Problem
Go to the line containing "Open the CONFIGURATION dropdown menu" and retype it and every later line exactly as written, up to the last line of the entries. Keep pictures out.

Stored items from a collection
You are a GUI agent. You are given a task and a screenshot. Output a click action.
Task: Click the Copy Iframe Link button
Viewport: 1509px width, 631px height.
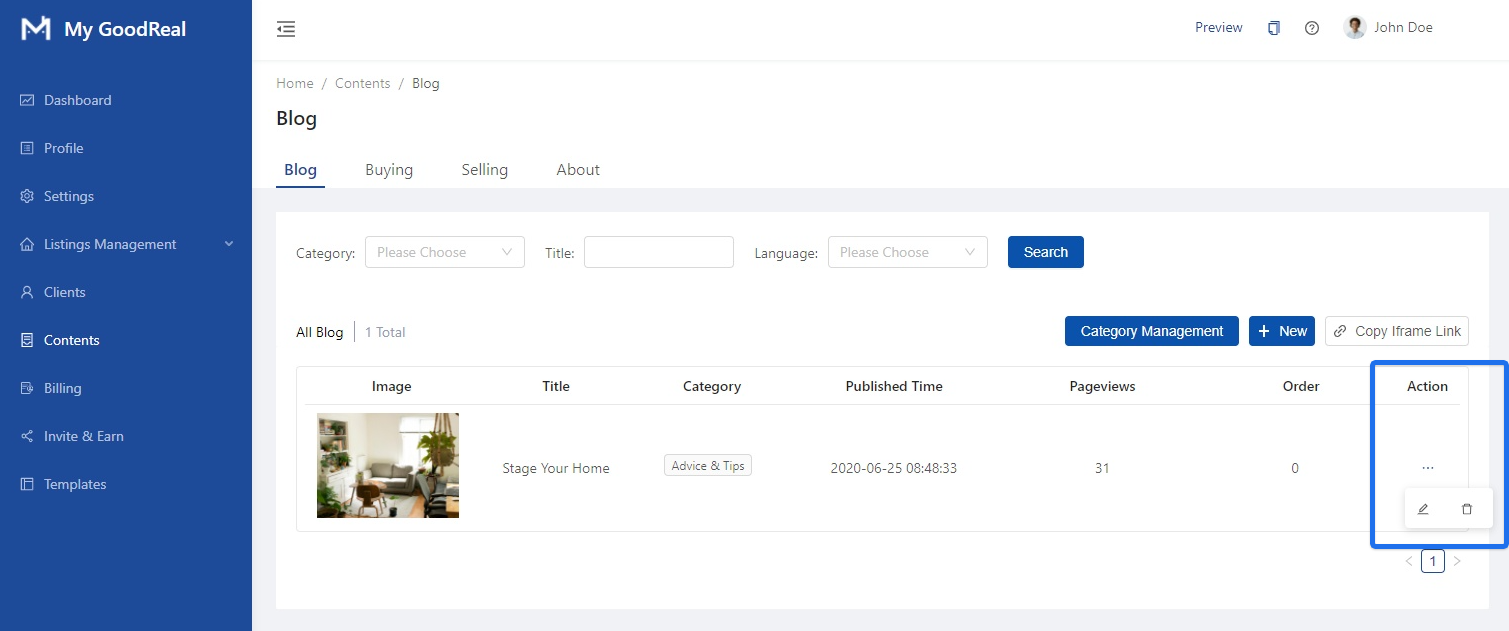pos(1396,331)
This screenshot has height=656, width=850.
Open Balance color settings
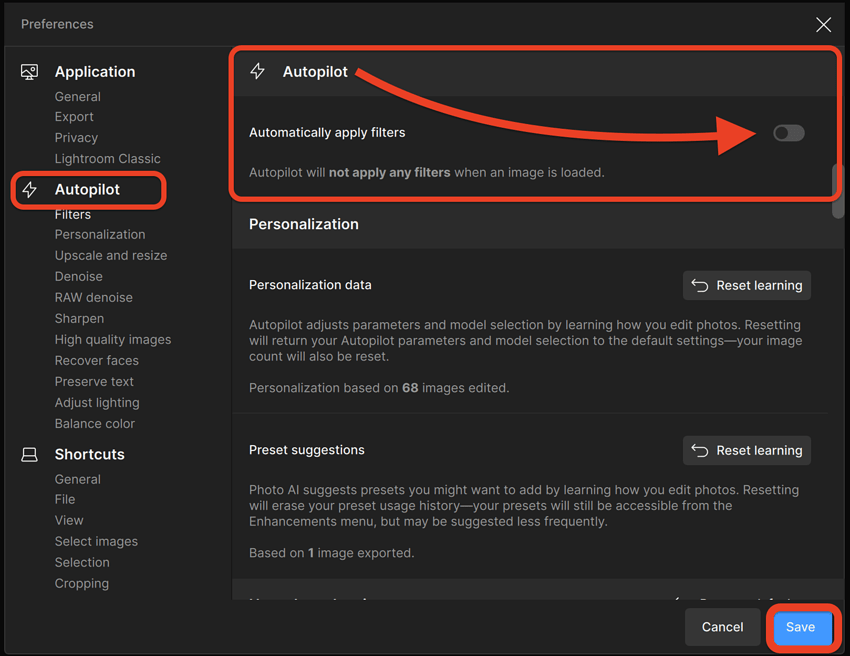pyautogui.click(x=95, y=424)
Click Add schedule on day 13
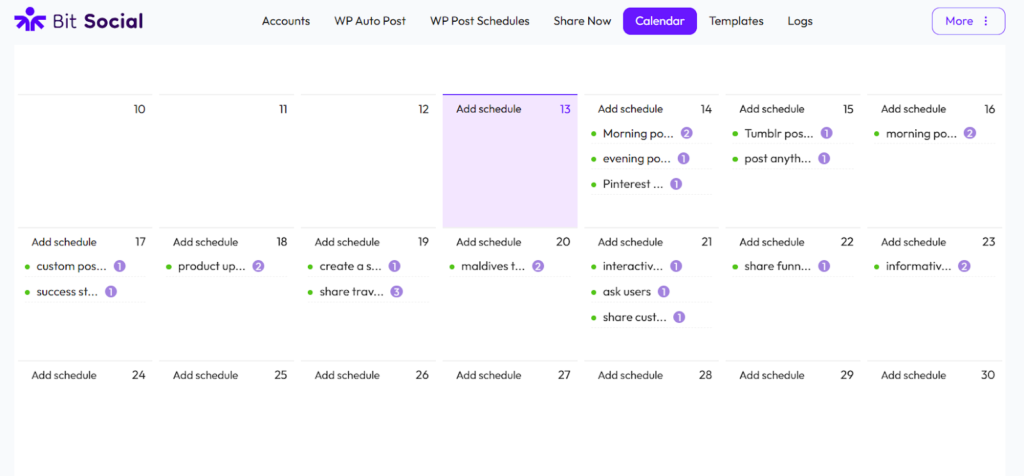The image size is (1024, 476). (x=488, y=109)

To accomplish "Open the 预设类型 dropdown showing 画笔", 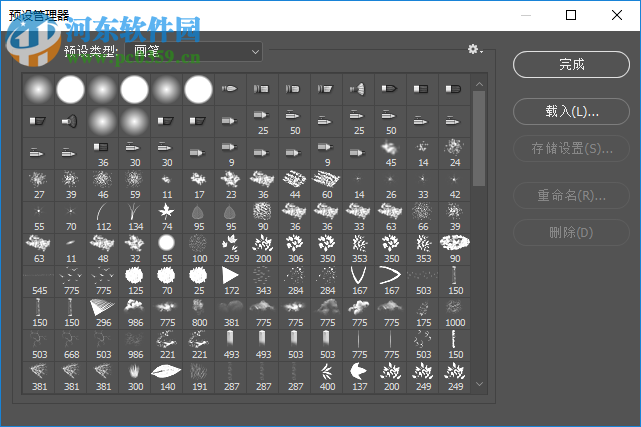I will tap(197, 50).
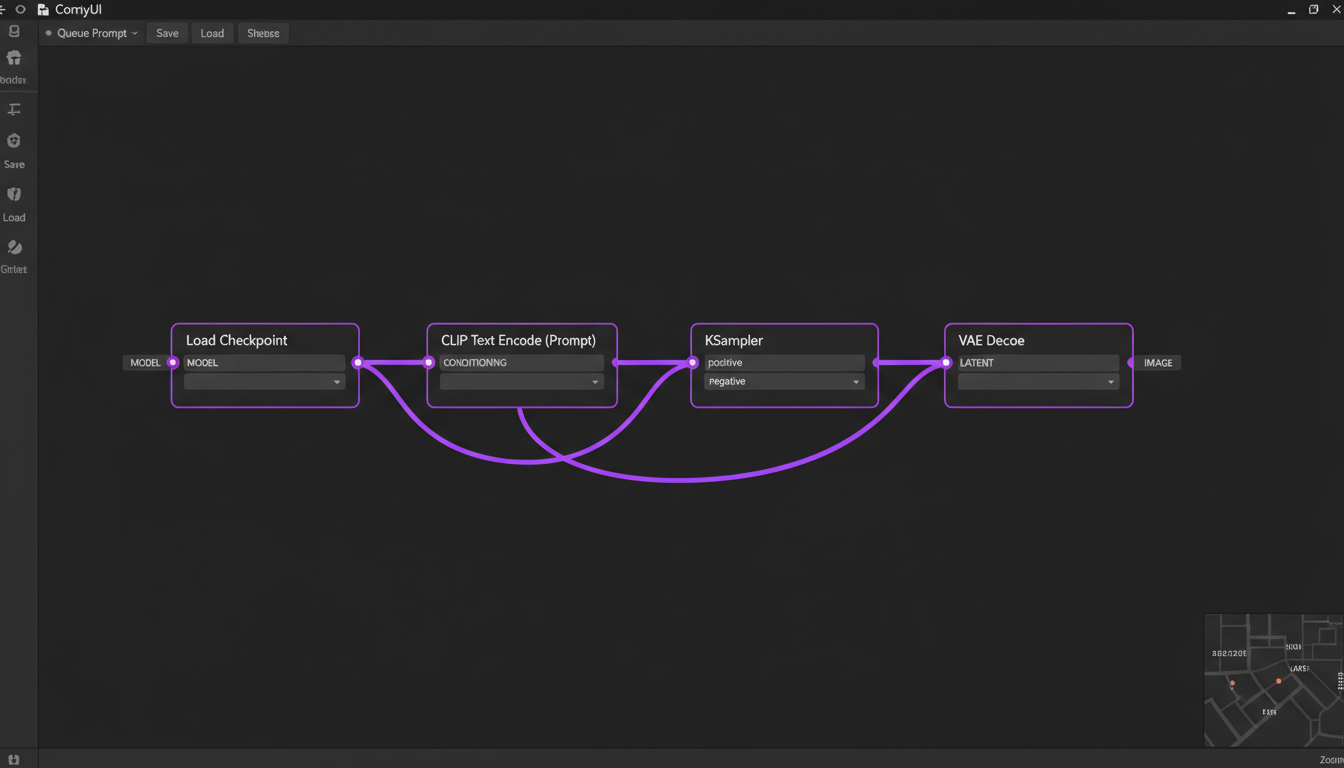Click the minimap in the bottom-right corner
This screenshot has height=768, width=1344.
point(1272,680)
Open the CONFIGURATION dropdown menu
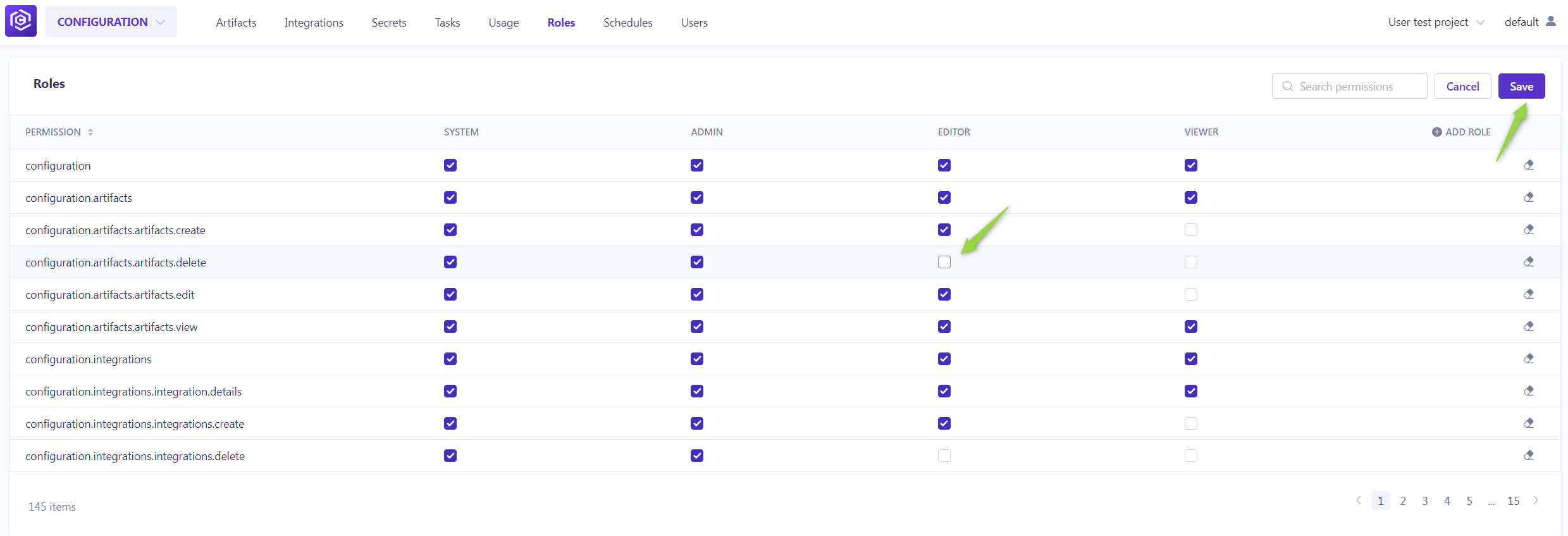 click(x=111, y=22)
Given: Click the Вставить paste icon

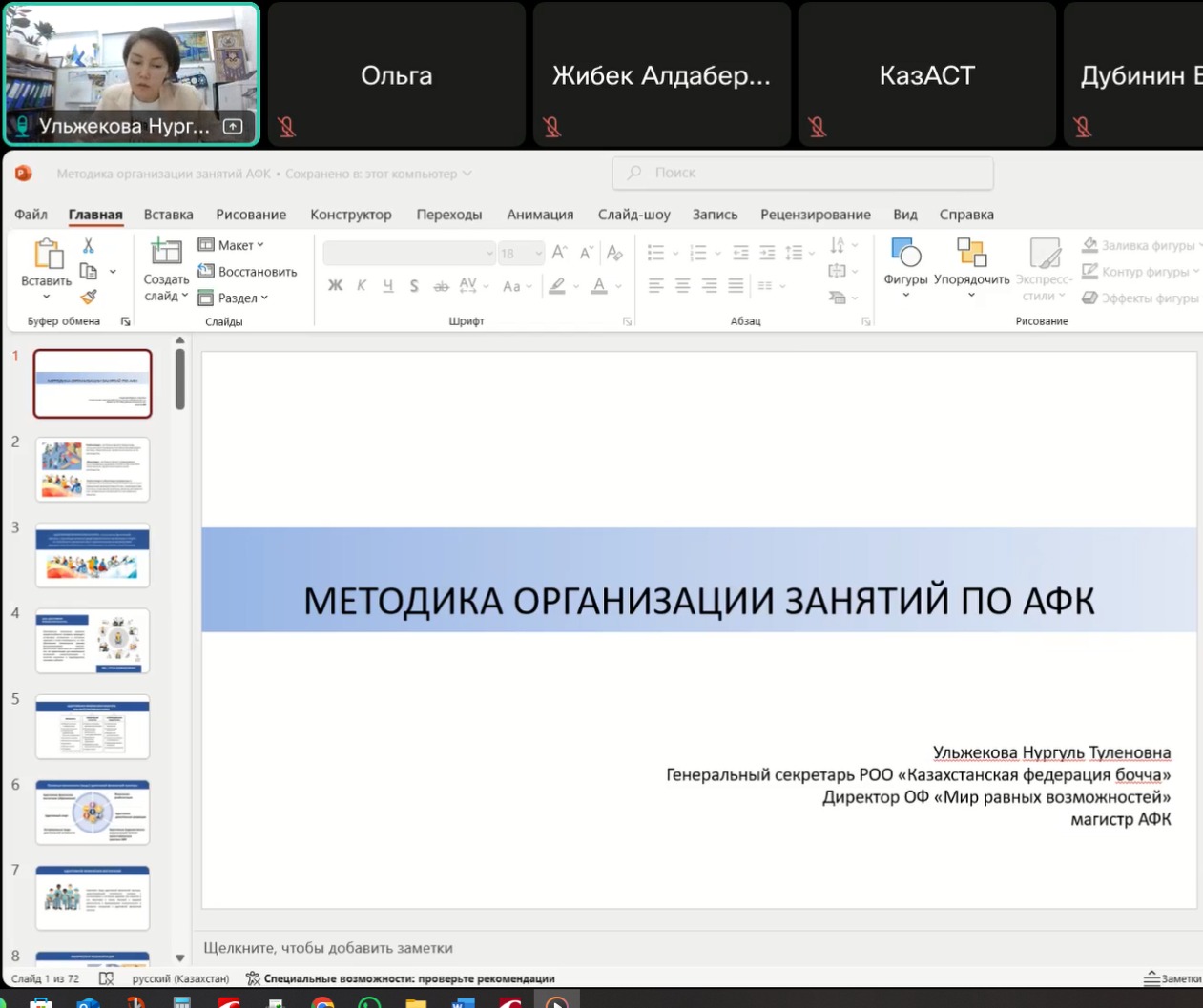Looking at the screenshot, I should click(47, 256).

Result for this exercise
Open the CONFIGURATION dropdown menu
 click(x=111, y=22)
Given: Click the Вставить paste icon

Looking at the screenshot, I should click(47, 256).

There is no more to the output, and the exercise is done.